Das vertauschen von "wie" und "als" ist schon dramatisch genug, aber beides? Das geht nun wirklich nicht! Zurück in die 3. Klasse und nachsitzen!

----------

## samsonus

Student, der sich nebenbei noch ein bisschen was in einem rechenzentrum an der uni verdient. leider im second level support *haarerauf*

----------

## SkaaliaN

 *Anarcho wrote:*   

>  *slick wrote:*   [..]als wie[..] 
> 
> Ich möchte hier ja nicht klugscheissern aber da der Mod eine gewisse Vorbildfunktion ausübt möchte ich doch dringend darum bitten NIEMALS, WIRKLICH NIEMALS (!!!!), MEHR "als wie" zu schreiben. BITTE BITTE BITTE!
> 
> Das vertauschen von "wie" und "als" ist schon dramatisch genug, aber beides? Das geht nun wirklich nicht! Zurück in die 3. Klasse und nachsitzen!

 

*zustimm* tztztz  :Rolling Eyes:   :Razz: 

----------

## slick

Was ist mit euch los? Warum seid ihr auf einmal alle so pingelig? War mal wieder Pisa-Studie?  :Wink: 

https://forums.gentoo.org/viewtopic-p-3623214.html#3623214

----------

## Vaarsuvius

Studentin an der RWTH.... Technische Informatik um genau zu sein.

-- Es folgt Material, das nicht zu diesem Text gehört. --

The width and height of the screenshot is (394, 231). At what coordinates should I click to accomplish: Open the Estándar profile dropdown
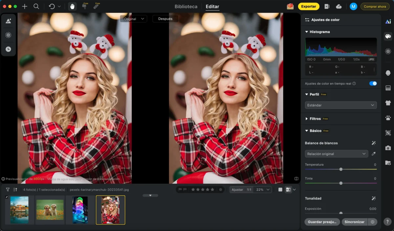coord(340,105)

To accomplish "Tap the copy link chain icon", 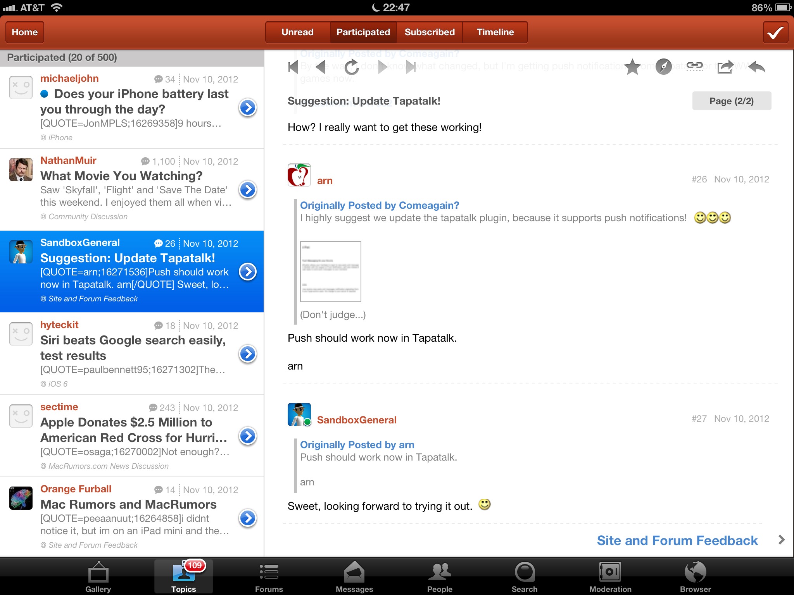I will [x=694, y=67].
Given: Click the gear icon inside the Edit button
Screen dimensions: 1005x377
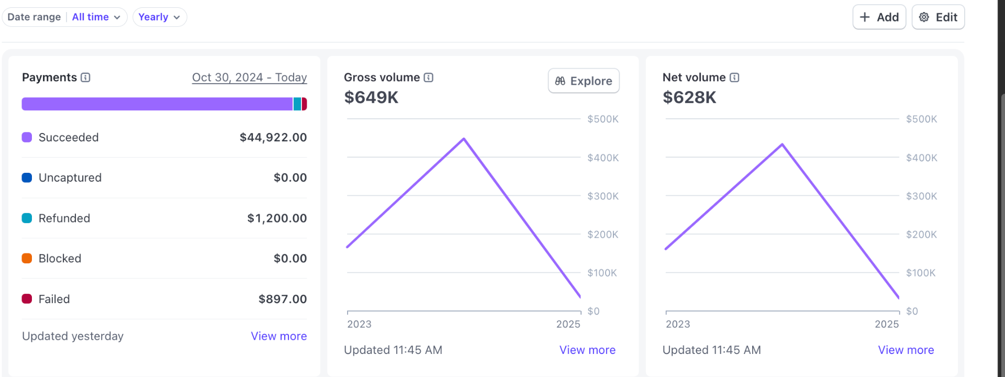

Und natuerlich auch unterbezahlt..... von den Eltern  :Wink:  (bafoeg krieg ich nicht)

----------

## Finswimmer

 *kil wrote:*   

> Studentin an der RWTH.... Technische Informatik um genau zu sein.
> 
> Und natuerlich auch unterbezahlt..... von den Eltern  (bafoeg krieg ich nicht)

 

Hey eine Frau *jubel*

----------

## Thargor

Im Moment bin ich Schüler der 10ten Klasse eines Gymnasiums.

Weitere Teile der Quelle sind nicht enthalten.